*Problem to work on*: Below are records; reproduce exactly the lines from the one that has "Click 'Returns pet" through the one that has "The height and width of the screenshot is (694, 869).", ends included, and nothing more.
+ + + + +
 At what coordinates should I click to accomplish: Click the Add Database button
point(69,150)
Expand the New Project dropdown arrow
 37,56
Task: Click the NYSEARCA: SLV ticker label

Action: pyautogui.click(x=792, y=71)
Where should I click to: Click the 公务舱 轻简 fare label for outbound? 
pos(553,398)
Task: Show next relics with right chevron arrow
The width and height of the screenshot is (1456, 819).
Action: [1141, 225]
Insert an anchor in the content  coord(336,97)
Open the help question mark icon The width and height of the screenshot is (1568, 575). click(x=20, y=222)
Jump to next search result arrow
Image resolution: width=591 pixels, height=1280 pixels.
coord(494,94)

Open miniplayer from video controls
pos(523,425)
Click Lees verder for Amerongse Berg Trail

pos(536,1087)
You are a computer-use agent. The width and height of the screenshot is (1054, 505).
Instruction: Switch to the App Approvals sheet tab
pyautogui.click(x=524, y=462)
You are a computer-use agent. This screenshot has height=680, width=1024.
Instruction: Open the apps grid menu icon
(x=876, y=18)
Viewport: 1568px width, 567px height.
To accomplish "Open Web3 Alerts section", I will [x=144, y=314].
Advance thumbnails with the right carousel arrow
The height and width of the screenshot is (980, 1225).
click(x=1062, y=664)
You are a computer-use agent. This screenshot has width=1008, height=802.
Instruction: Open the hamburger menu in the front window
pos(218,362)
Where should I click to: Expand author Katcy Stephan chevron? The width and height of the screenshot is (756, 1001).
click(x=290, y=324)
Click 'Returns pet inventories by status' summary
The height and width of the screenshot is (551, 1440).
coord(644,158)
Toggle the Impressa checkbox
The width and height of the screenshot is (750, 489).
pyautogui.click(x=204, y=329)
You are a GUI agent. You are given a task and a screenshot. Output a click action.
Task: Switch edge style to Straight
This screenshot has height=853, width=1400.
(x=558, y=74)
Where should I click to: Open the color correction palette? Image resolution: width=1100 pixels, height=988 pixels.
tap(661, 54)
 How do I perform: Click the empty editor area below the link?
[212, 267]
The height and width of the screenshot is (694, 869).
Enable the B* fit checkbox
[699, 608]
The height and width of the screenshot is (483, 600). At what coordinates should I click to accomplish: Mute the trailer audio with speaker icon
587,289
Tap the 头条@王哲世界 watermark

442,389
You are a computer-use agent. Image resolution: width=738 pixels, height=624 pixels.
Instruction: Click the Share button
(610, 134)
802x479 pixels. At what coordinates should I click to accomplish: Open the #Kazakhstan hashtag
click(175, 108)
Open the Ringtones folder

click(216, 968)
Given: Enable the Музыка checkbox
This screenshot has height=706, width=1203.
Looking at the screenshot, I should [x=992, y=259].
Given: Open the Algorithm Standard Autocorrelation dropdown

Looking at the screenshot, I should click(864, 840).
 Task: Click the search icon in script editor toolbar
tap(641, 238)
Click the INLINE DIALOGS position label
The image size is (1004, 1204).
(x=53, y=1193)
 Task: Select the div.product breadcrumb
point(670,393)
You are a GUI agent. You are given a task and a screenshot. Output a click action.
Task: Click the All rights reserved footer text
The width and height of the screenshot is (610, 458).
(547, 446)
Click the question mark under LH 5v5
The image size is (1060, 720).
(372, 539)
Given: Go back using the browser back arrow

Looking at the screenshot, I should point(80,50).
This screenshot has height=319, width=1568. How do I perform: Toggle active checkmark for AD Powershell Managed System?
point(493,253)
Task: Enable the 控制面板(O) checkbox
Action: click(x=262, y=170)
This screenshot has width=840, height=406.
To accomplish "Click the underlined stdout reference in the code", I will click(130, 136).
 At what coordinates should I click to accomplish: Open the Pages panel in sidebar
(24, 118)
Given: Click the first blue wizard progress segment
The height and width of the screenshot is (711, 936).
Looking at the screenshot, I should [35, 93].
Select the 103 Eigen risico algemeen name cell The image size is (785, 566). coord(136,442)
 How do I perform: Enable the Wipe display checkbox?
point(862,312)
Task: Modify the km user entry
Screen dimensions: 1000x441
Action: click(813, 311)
+ + + + +
*Answer to this exercise*:
Click 'Returns pet inventories by status' summary
The height and width of the screenshot is (551, 1440).
coord(644,158)
Toggle the Impressa checkbox
The width and height of the screenshot is (750, 489).
pyautogui.click(x=204, y=329)
You are a GUI agent. You are given a task and a screenshot. Output a click action.
Task: Switch edge style to Straight
This screenshot has height=853, width=1400.
(x=558, y=74)
Where should I click to: Open the color correction palette? Image resolution: width=1100 pixels, height=988 pixels.
tap(661, 54)
 How do I perform: Click the empty editor area below the link?
[212, 267]
The height and width of the screenshot is (694, 869).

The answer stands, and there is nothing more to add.